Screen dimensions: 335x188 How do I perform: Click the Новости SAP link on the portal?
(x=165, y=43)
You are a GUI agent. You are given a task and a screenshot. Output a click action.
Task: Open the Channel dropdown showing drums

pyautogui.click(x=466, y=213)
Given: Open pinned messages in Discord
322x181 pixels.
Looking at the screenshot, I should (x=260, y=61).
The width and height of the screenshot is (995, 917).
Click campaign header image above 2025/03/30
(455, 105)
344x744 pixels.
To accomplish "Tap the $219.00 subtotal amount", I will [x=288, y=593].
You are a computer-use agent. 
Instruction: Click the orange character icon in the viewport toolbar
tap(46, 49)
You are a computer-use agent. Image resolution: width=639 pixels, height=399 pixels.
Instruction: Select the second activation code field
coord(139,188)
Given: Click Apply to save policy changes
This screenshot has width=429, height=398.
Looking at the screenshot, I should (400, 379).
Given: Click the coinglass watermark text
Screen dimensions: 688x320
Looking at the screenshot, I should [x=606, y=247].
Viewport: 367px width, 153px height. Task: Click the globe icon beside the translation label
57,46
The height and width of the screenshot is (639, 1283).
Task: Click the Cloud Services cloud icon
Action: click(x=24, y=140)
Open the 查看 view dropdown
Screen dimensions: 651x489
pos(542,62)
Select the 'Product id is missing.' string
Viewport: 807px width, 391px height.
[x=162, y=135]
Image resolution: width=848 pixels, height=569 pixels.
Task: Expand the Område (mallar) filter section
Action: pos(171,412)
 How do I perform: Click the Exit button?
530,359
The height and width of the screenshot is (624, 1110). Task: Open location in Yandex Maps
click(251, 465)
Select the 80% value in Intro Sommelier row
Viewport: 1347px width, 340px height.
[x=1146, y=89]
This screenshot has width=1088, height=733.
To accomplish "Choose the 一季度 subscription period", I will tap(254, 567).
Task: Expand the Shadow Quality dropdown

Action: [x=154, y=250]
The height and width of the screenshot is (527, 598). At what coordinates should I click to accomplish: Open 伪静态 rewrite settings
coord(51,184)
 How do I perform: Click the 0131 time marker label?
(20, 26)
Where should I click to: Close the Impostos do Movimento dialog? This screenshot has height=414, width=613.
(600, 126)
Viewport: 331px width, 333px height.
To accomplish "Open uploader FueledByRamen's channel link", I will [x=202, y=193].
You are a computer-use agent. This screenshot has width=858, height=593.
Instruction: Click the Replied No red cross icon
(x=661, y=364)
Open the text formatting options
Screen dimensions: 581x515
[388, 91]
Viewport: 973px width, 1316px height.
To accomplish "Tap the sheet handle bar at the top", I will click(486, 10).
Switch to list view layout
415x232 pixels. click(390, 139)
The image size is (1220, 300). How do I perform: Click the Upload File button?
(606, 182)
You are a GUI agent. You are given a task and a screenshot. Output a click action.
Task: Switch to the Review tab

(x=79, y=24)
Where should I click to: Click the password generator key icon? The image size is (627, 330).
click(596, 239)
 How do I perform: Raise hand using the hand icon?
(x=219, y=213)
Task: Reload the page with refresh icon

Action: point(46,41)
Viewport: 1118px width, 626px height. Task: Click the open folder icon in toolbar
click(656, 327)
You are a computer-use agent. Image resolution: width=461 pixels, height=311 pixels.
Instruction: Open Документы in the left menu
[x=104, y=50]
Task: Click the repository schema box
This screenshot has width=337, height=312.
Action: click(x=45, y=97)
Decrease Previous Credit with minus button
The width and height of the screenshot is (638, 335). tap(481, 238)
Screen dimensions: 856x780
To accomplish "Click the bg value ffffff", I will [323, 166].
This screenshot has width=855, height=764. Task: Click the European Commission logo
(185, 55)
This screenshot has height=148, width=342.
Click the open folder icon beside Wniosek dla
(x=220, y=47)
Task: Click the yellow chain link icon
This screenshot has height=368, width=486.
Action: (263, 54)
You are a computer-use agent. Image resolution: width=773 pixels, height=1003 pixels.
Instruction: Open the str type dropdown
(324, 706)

*Exercise*
Retype the material precisely, leaving out no line.

*Result*
Screen dimensions: 335x188 How do I perform: Click the Новости SAP link on the portal?
(x=165, y=43)
You are a GUI agent. You are given a task and a screenshot. Output a click action.
Task: Open the Channel dropdown showing drums

pyautogui.click(x=466, y=213)
Given: Open pinned messages in Discord
322x181 pixels.
Looking at the screenshot, I should (x=260, y=61).
The width and height of the screenshot is (995, 917).
Click campaign header image above 2025/03/30
(455, 105)
344x744 pixels.
To accomplish "Tap the $219.00 subtotal amount", I will [x=288, y=593].
You are a computer-use agent. 
Instruction: Click the orange character icon in the viewport toolbar
tap(46, 49)
You are a computer-use agent. Image resolution: width=639 pixels, height=399 pixels.
Instruction: Select the second activation code field
coord(139,188)
Given: Click Apply to save policy changes
This screenshot has width=429, height=398.
Looking at the screenshot, I should (400, 379).
Given: Click the coinglass watermark text
Screen dimensions: 688x320
Looking at the screenshot, I should [x=606, y=247].
Viewport: 367px width, 153px height. Task: Click the globe icon beside the translation label
57,46
The height and width of the screenshot is (639, 1283).
Task: Click the Cloud Services cloud icon
Action: click(x=24, y=140)
Open the 查看 view dropdown
Screen dimensions: 651x489
pos(542,62)
Select the 'Product id is missing.' string
Viewport: 807px width, 391px height.
[x=162, y=135]
Image resolution: width=848 pixels, height=569 pixels.
Task: Expand the Område (mallar) filter section
Action: pos(171,412)
 How do I perform: Click the Exit button?
530,359
The height and width of the screenshot is (624, 1110). Task: Open location in Yandex Maps
click(251, 465)
Select the 80% value in Intro Sommelier row
Viewport: 1347px width, 340px height.
[x=1146, y=89]
This screenshot has width=1088, height=733.
To accomplish "Choose the 一季度 subscription period", I will tap(254, 567).
Task: Expand the Shadow Quality dropdown

Action: [x=154, y=250]
The height and width of the screenshot is (527, 598). At what coordinates should I click to accomplish: Open 伪静态 rewrite settings
coord(51,184)
 How do I perform: Click the 0131 time marker label?
(20, 26)
Where should I click to: Close the Impostos do Movimento dialog? This screenshot has height=414, width=613.
(600, 126)
Viewport: 331px width, 333px height.
To accomplish "Open uploader FueledByRamen's channel link", I will [x=202, y=193].
You are a computer-use agent. This screenshot has width=858, height=593.
Instruction: Click the Replied No red cross icon
(x=661, y=364)
Open the text formatting options
Screen dimensions: 581x515
[388, 91]
Viewport: 973px width, 1316px height.
To accomplish "Tap the sheet handle bar at the top", I will click(486, 10).
Switch to list view layout
415x232 pixels. click(390, 139)
The image size is (1220, 300). How do I perform: Click the Upload File button?
(606, 182)
You are a GUI agent. You are given a task and a screenshot. Output a click action.
Task: Switch to the Review tab

(x=79, y=24)
Where should I click to: Click the password generator key icon? The image size is (627, 330).
click(596, 239)
 How do I perform: Raise hand using the hand icon?
(x=219, y=213)
Task: Reload the page with refresh icon

Action: point(46,41)
Viewport: 1118px width, 626px height. Task: Click the open folder icon in toolbar
click(656, 327)
You are a computer-use agent. Image resolution: width=461 pixels, height=311 pixels.
Instruction: Open Документы in the left menu
[x=104, y=50]
Task: Click the repository schema box
This screenshot has width=337, height=312.
Action: click(x=45, y=97)
Decrease Previous Credit with minus button
The width and height of the screenshot is (638, 335). tap(481, 238)
Screen dimensions: 856x780
To accomplish "Click the bg value ffffff", I will [323, 166].
This screenshot has width=855, height=764. Task: Click the European Commission logo
(185, 55)
This screenshot has height=148, width=342.
Click the open folder icon beside Wniosek dla
(x=220, y=47)
Task: Click the yellow chain link icon
This screenshot has height=368, width=486.
Action: (263, 54)
You are a computer-use agent. Image resolution: width=773 pixels, height=1003 pixels.
Instruction: Open the str type dropdown
(324, 706)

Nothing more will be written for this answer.